<らんまん・植物学者編>16週~20週までの解説/考察/感想まとめ【※ネタバレあり】
第98回のレビュー
「美しいきこそ 強い」
(佑一郎)
ミシシッピの橋の工事に参加していた佑一郎(中村蒼)が帰って来ました。
寿恵子(浜辺美波)が気を利かせて子供たちを連れて席を外し、
万太郎(神木隆之介)と佑一郎は二人きりで、積もる話を語り合います。
寿恵子は白玉を食べに行こうと言ってましたが、あんなに借金していて、白玉を食べるお金はあるのか心配になります。
路地を歩いているとき、男の子が躓いたのは、たぶん偶発的なことでしょう。転ばなくてよかった。

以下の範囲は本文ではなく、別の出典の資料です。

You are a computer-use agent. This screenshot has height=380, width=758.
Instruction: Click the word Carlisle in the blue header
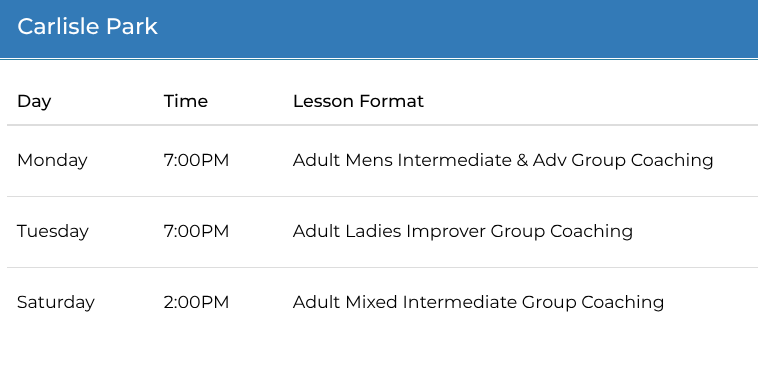58,27
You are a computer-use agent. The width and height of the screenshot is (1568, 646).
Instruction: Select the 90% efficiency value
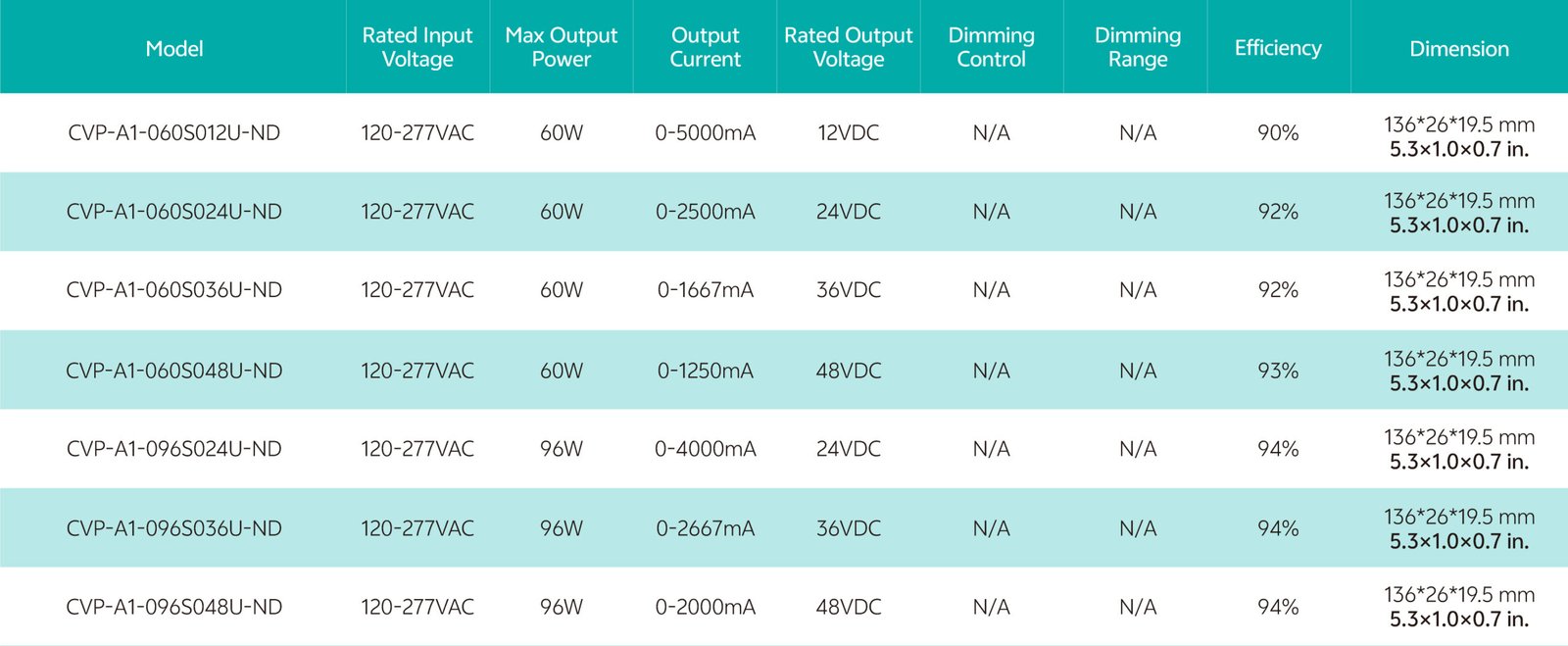1278,133
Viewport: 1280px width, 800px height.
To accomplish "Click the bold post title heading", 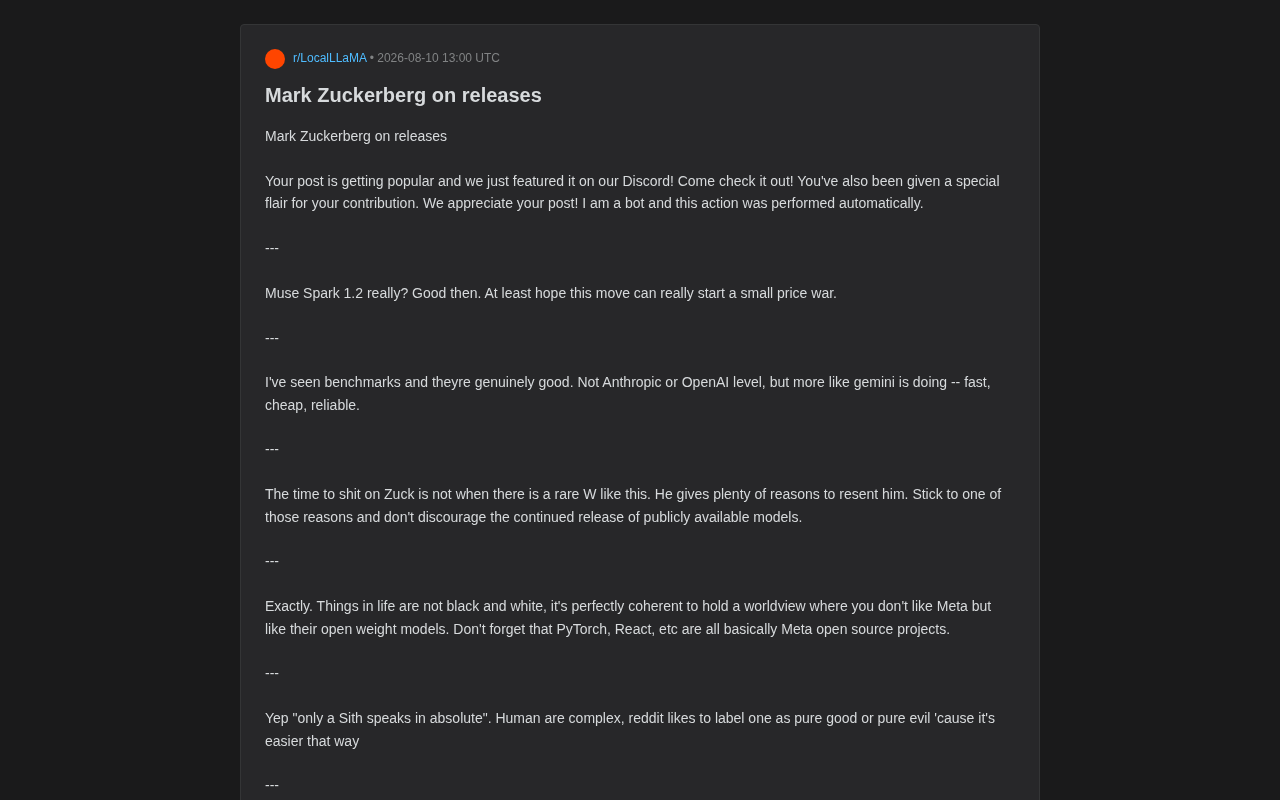I will (x=403, y=95).
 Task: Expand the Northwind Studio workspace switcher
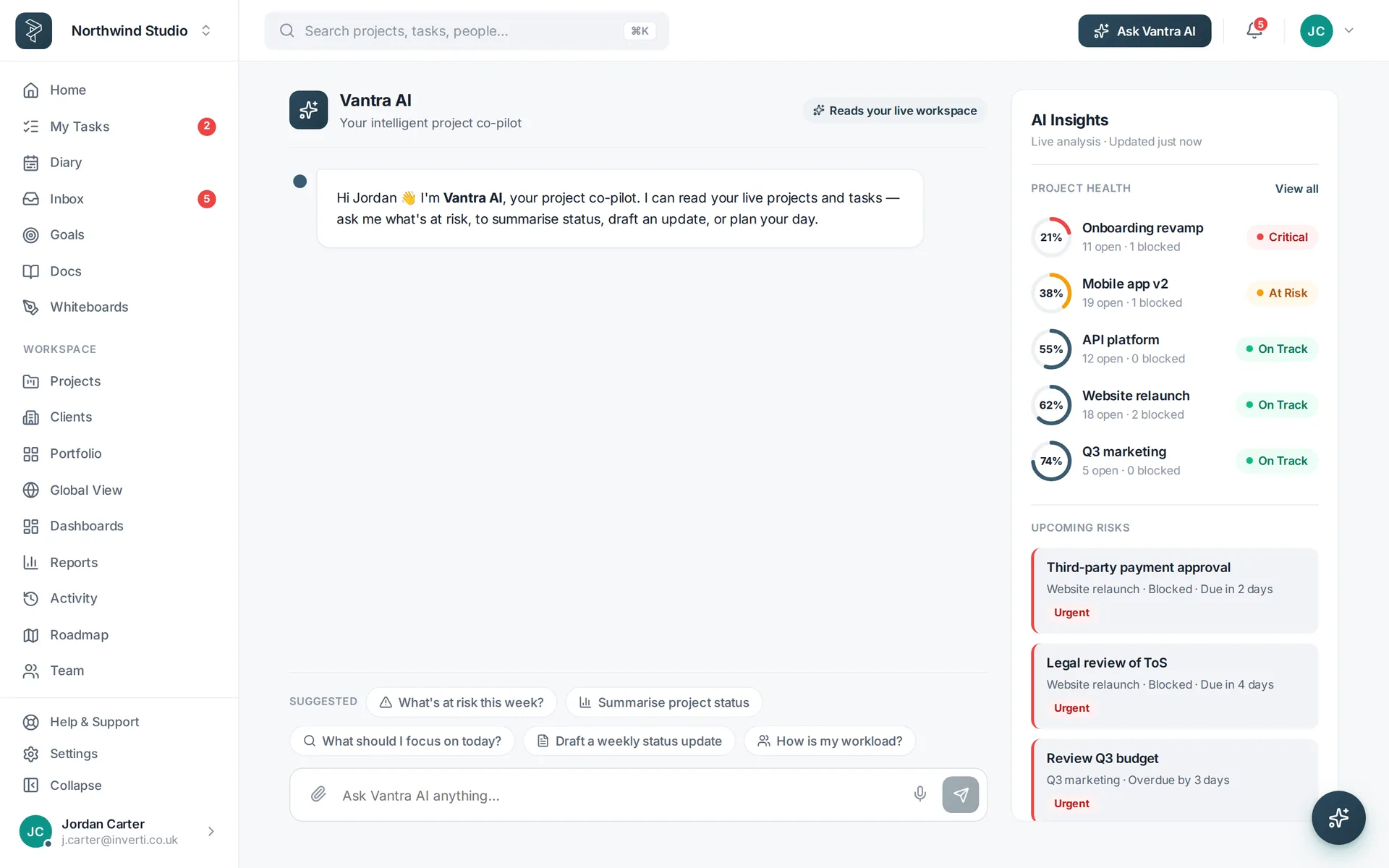pyautogui.click(x=205, y=30)
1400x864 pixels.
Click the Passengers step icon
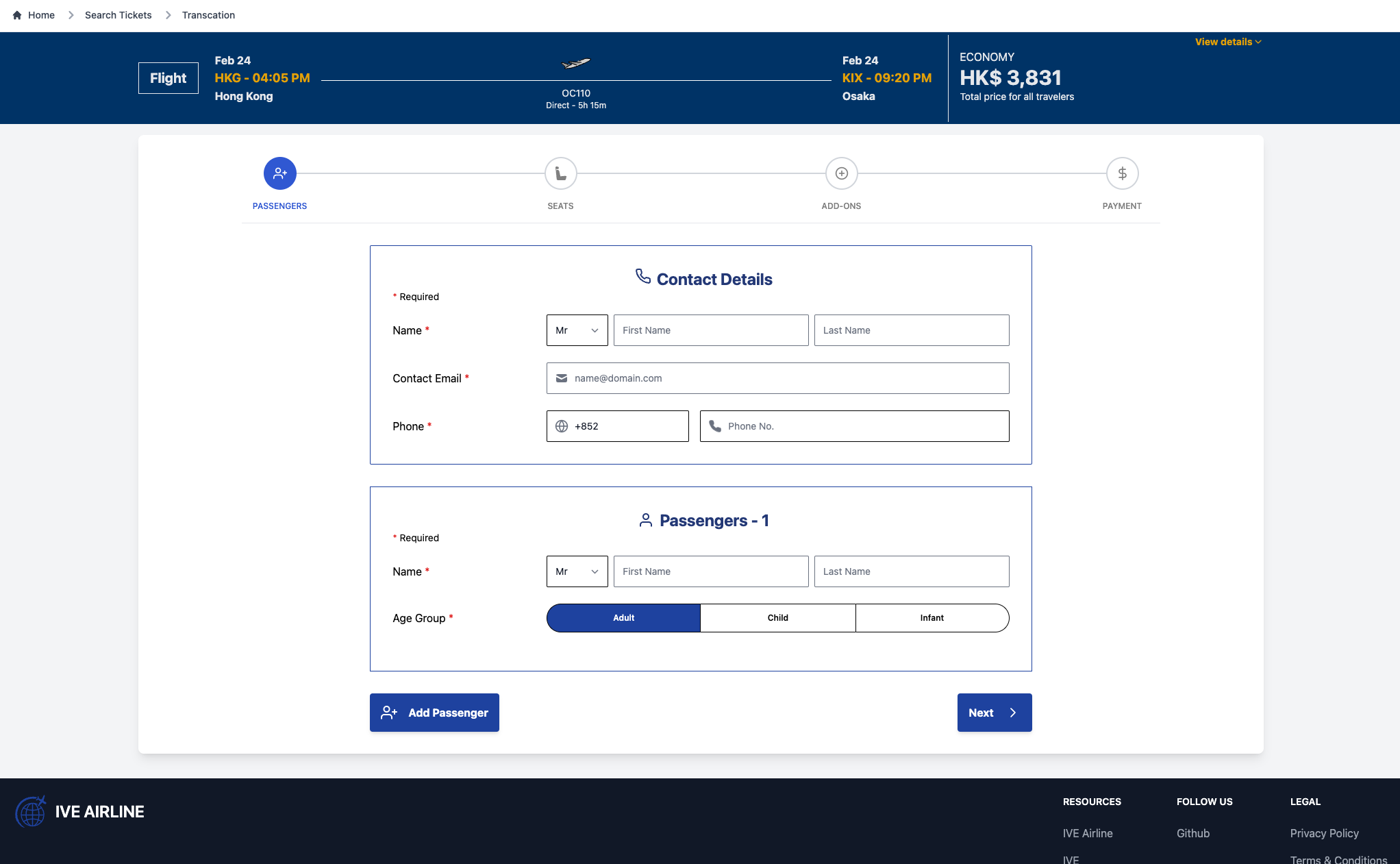click(279, 173)
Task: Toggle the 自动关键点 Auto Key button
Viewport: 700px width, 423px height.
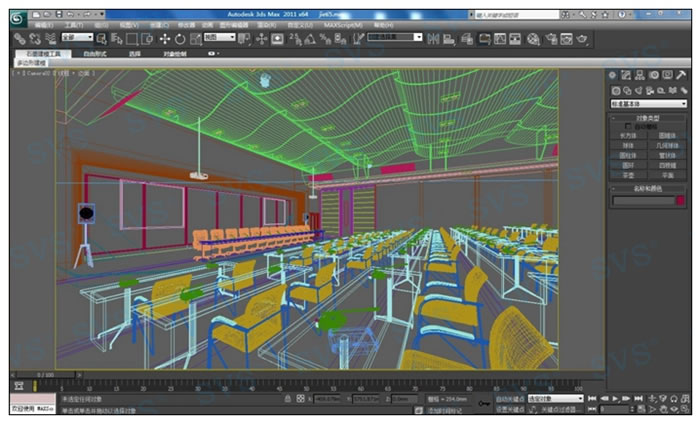Action: [509, 399]
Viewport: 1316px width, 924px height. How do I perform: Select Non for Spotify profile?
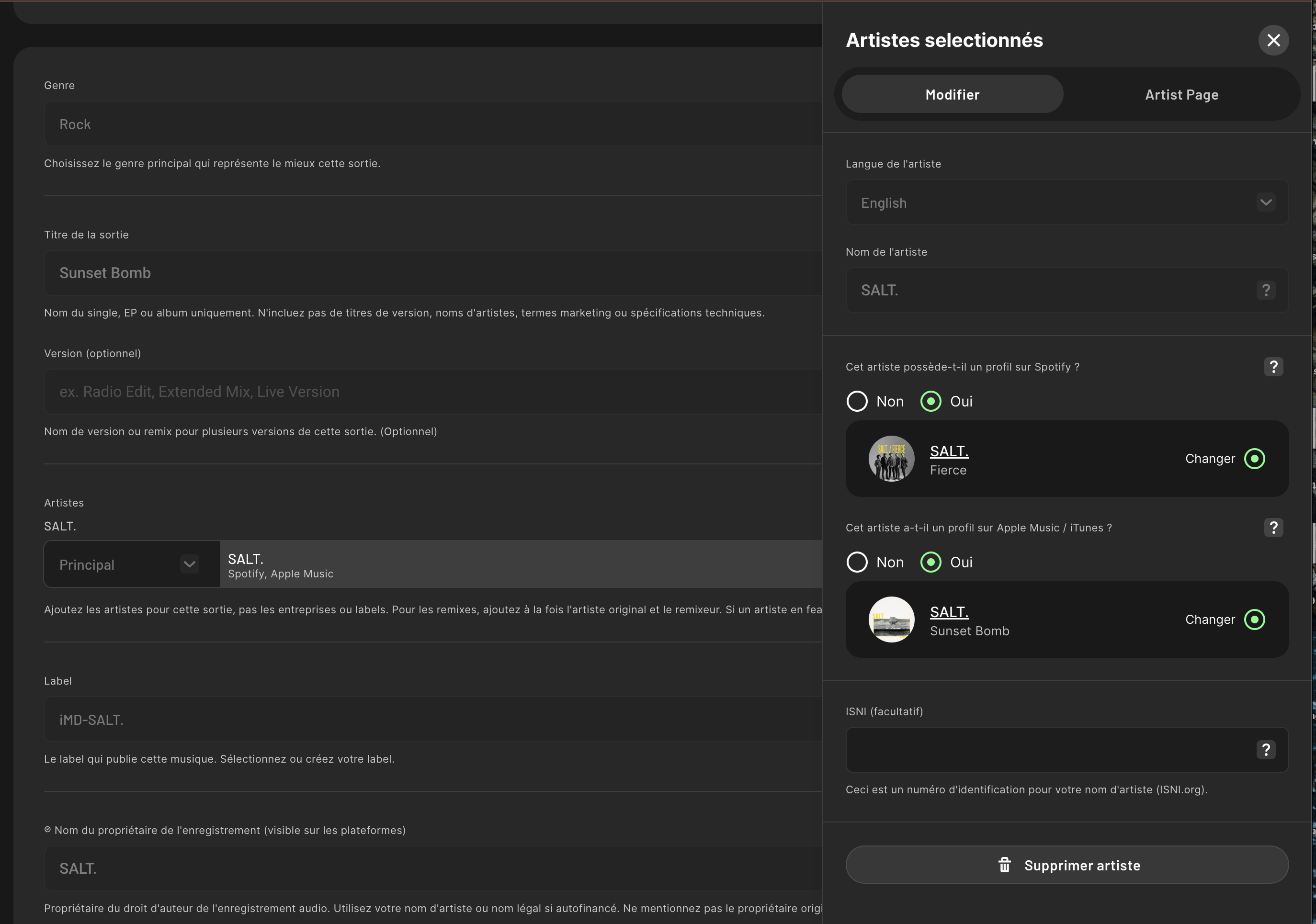[x=857, y=402]

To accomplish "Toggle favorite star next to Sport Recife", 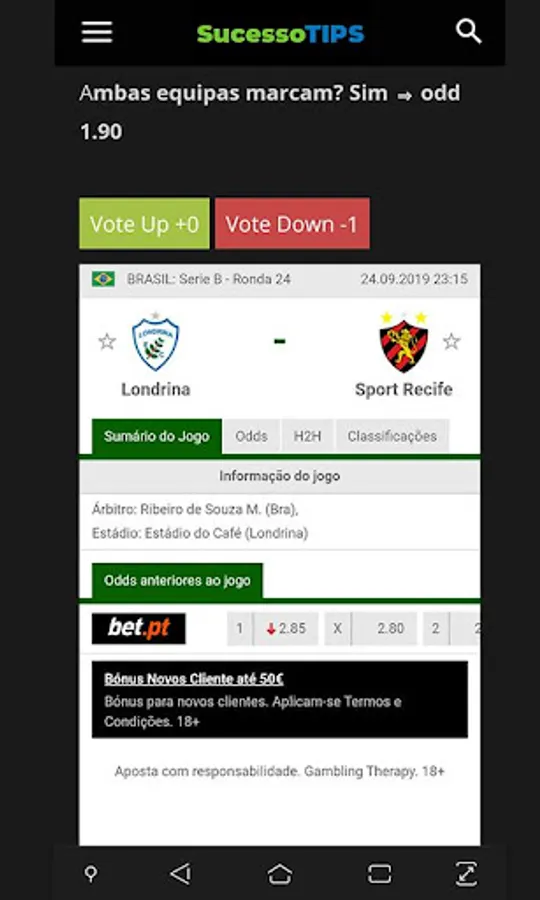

佑一郎は橋の機能美を称え、「美しいきこそ 強い」という認識に到達しました。それを万太郎は理解します。植物はどれも美しく、強いですから。橋も、植物も、虚飾がない。余分なものがない。その姿はすべて、何かを行うのに必要なもので成り立っています。削ぎ落とされたものは美しい。
ふたりの目の前には洗濯した浴衣が干してあります。浴衣もシンプルで美しい。
でも佑一郎は、アメリカで人間のすばらしさを目の当たりにすると同時に、人種差別のおそろしさも味わっていました。北部と南部で繰り広げられている戦争の元は奴隷制、それもつまり奴隷差別で……。
それを語るとき、彼は、紙風船を持っています。赤、黄色、緑、白……紙風船は色々な色が張り合わせてできています。こんなふうに色々な肌の色の人たちが調和した世界になればいいのです。
万太郎は植物に優劣をつけず、同等に扱っています。
でも、紙風船を万太郎は、ぱしっと部屋の奥にはたき入れてしまいました。ここは、紙風船を大事に抱えてほしかったかも。いや、絶望の表れか…。
佑一郎は北海道で教授になると言います。出世です。
出世していた田邊(要潤)は、突然、女子学校廃止を知らされます。事前に聞かされるのではなく、いきなり官報で知るのはショックでしょう。
目をかけてくれた森有礼(橋本さとし)が殺されたので、立場は危うい。
いつも廊下ですれ違い、嫌味を言う美作秀吉(山本浩司)がここぞとばかり嫌味を言いまくります。このふたり、熾烈な出世争いを繰り広げていましたから。
峰屋の分家たちも最終的にはいい面があって、完全にいやな人はいないように配慮されているように感じる「らんまん」ですが、美作と高藤(伊礼彼方)にはいやな面しか出てきていません。おそらく今後、高藤の再登場は期待できず、いい面を見ることもなさそうですが、美作もこのまま、廊下で嫌味を言うだけで終わるのでしょうか。名優・山本浩司さんの無駄遣いはもったいない気がします。
ただ、美作と田邊の確執は、偏見によるもので、この偏見こそ差別の元であり、それを歴然とさせるという意味で重要です。
※この記事は「らんまん」の各話を1つにまとめたものです。